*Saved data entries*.
Start of Block
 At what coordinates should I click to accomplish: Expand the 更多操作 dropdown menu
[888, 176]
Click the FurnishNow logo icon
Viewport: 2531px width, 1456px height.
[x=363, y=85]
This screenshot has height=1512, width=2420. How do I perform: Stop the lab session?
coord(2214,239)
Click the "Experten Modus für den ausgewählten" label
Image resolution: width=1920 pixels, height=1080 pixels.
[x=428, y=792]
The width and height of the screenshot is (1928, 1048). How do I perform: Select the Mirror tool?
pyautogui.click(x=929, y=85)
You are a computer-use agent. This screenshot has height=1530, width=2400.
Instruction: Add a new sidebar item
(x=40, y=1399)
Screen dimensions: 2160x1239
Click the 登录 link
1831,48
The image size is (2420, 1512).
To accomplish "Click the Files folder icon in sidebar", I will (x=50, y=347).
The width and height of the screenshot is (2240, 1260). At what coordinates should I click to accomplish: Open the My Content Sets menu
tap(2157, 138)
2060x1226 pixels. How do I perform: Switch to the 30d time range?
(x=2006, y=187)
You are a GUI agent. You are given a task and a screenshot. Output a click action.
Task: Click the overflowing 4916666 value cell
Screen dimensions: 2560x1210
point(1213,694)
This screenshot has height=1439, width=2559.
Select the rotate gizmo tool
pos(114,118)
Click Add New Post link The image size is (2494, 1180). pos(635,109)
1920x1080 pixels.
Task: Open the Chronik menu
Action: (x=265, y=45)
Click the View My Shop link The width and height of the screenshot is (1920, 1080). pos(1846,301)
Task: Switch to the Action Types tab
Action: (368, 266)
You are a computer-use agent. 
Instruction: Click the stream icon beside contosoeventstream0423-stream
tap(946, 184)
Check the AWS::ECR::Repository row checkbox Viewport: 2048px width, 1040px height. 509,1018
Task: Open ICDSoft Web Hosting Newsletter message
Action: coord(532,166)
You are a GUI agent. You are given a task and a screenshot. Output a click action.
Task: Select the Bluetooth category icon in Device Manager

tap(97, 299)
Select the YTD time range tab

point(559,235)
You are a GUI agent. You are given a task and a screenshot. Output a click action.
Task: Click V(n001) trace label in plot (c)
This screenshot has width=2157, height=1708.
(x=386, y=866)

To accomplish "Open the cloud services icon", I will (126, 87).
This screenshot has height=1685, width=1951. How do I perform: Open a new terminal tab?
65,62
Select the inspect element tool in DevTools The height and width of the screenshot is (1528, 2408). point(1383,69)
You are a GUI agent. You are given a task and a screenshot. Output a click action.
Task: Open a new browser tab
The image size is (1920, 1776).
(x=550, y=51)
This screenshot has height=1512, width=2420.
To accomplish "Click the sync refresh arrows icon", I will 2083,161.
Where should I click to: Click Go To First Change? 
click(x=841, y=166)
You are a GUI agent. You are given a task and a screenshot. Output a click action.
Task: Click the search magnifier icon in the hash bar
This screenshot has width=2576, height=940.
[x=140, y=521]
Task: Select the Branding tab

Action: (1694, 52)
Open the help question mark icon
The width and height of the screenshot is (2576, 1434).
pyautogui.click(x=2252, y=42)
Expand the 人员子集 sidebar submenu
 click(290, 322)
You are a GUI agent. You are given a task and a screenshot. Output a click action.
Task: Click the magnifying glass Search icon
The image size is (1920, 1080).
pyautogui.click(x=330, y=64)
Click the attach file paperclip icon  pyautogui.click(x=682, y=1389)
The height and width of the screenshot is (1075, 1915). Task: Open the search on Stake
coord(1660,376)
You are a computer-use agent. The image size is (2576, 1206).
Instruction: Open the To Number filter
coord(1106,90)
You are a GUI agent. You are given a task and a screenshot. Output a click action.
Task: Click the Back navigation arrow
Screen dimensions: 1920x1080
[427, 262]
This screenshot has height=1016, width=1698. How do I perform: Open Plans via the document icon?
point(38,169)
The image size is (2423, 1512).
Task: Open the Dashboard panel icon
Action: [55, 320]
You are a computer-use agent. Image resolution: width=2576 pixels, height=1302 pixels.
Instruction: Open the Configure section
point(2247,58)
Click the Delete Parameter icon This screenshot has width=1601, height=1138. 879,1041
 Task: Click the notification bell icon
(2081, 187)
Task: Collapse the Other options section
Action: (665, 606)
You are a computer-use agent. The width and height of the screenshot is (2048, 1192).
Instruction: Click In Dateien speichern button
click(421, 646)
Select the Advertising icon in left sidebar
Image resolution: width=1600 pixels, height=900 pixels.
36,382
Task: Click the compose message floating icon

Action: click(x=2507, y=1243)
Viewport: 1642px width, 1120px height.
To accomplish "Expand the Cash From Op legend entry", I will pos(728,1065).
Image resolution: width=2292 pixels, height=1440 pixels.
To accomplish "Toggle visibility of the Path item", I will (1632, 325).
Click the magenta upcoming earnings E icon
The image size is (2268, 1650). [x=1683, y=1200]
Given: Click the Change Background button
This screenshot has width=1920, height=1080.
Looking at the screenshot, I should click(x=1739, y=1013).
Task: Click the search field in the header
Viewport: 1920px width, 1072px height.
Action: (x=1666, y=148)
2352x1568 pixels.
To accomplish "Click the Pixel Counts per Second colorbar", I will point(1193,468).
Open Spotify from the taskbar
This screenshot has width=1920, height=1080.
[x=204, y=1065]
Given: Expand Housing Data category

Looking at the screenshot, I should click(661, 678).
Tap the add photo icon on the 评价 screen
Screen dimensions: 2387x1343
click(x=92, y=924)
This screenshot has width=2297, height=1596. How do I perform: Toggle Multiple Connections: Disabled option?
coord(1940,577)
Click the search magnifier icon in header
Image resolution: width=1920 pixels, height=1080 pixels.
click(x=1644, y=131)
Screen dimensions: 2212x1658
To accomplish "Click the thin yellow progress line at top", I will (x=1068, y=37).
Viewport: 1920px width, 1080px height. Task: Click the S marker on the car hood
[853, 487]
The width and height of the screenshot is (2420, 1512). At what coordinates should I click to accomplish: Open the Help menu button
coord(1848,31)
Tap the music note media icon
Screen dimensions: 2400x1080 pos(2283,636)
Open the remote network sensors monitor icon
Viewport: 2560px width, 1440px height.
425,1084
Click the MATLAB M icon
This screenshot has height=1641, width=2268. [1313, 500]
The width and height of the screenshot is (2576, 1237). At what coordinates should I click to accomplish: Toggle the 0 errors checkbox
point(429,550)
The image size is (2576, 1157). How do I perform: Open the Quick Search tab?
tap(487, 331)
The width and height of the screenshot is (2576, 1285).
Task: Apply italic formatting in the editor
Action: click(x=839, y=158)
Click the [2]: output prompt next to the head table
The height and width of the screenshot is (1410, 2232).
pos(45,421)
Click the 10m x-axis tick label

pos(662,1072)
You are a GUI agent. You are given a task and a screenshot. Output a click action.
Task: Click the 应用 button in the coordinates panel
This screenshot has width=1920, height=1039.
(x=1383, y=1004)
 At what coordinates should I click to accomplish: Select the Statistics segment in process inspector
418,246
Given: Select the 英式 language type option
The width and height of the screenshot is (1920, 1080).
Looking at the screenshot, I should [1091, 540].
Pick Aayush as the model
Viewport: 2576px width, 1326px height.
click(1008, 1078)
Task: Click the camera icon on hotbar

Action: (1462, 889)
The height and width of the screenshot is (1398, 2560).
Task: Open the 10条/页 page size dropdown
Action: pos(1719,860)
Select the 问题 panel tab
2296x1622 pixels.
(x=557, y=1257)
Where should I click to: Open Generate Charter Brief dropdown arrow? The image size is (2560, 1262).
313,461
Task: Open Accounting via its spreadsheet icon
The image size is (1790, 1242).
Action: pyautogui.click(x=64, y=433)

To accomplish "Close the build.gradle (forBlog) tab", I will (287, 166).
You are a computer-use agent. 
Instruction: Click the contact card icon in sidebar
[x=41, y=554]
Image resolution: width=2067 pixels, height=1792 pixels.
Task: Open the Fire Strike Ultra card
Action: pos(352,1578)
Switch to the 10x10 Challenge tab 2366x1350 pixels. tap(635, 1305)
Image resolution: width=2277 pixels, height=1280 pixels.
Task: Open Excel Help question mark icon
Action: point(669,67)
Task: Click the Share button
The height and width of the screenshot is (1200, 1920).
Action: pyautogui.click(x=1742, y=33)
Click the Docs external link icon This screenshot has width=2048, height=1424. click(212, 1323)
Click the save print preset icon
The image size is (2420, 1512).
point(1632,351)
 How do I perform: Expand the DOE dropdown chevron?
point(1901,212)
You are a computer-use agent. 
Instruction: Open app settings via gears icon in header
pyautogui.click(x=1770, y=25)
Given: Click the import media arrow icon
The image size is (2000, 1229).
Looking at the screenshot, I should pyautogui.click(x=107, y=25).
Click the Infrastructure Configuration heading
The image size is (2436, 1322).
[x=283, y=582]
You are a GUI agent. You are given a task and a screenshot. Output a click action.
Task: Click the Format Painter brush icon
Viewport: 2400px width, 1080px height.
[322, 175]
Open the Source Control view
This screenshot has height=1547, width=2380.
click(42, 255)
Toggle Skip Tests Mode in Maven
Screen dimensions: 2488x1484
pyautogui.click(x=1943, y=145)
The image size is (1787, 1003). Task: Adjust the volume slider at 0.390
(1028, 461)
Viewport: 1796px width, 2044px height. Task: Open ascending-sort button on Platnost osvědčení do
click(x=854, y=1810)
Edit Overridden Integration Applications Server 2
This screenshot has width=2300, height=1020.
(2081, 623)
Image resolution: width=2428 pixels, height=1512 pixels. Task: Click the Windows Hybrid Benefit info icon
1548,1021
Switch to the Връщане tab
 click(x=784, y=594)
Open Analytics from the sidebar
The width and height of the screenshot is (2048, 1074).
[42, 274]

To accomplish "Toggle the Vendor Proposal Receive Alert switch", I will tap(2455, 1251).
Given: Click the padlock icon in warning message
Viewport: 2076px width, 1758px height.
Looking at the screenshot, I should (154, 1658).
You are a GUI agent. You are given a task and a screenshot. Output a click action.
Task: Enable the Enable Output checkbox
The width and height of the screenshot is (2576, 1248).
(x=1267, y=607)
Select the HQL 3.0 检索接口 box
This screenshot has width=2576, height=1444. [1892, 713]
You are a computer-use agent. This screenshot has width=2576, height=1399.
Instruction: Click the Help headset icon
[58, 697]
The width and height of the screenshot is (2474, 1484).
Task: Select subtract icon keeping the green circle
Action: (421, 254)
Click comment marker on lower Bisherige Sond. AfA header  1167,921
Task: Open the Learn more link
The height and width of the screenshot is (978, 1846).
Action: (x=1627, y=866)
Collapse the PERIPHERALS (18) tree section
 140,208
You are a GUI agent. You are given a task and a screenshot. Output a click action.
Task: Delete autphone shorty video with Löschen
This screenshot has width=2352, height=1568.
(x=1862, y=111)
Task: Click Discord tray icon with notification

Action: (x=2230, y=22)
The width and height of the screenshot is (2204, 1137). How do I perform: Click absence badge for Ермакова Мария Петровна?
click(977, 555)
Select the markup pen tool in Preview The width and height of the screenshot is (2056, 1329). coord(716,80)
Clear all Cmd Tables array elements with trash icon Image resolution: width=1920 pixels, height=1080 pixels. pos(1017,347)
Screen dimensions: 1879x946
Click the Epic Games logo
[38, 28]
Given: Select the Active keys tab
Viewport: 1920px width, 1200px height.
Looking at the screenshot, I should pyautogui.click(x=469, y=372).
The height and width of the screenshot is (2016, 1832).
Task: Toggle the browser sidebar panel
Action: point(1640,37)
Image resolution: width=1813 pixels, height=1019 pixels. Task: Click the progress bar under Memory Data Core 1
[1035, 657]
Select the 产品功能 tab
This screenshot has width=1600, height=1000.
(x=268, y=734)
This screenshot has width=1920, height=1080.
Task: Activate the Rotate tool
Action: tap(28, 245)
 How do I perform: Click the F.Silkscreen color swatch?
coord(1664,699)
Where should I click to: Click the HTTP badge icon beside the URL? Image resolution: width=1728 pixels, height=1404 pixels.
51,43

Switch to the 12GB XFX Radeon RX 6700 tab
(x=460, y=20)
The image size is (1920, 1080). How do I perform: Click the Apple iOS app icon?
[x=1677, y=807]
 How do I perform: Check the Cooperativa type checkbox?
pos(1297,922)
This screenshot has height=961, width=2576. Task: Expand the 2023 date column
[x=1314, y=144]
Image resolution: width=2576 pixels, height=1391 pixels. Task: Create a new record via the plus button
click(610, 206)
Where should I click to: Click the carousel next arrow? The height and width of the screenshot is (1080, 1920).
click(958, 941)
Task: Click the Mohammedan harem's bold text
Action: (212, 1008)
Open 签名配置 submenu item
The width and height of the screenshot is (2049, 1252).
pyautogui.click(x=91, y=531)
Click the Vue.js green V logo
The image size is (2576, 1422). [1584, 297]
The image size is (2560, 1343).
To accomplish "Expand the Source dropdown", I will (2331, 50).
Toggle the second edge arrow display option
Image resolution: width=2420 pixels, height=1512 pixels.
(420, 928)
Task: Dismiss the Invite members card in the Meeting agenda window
End of Block
*Instructions to follow*.
Extract every line of the records above that contains the word "Delete".

*Output*.
Click the Delete Parameter icon This screenshot has width=1601, height=1138. 879,1041
Task: Delete autphone shorty video with Löschen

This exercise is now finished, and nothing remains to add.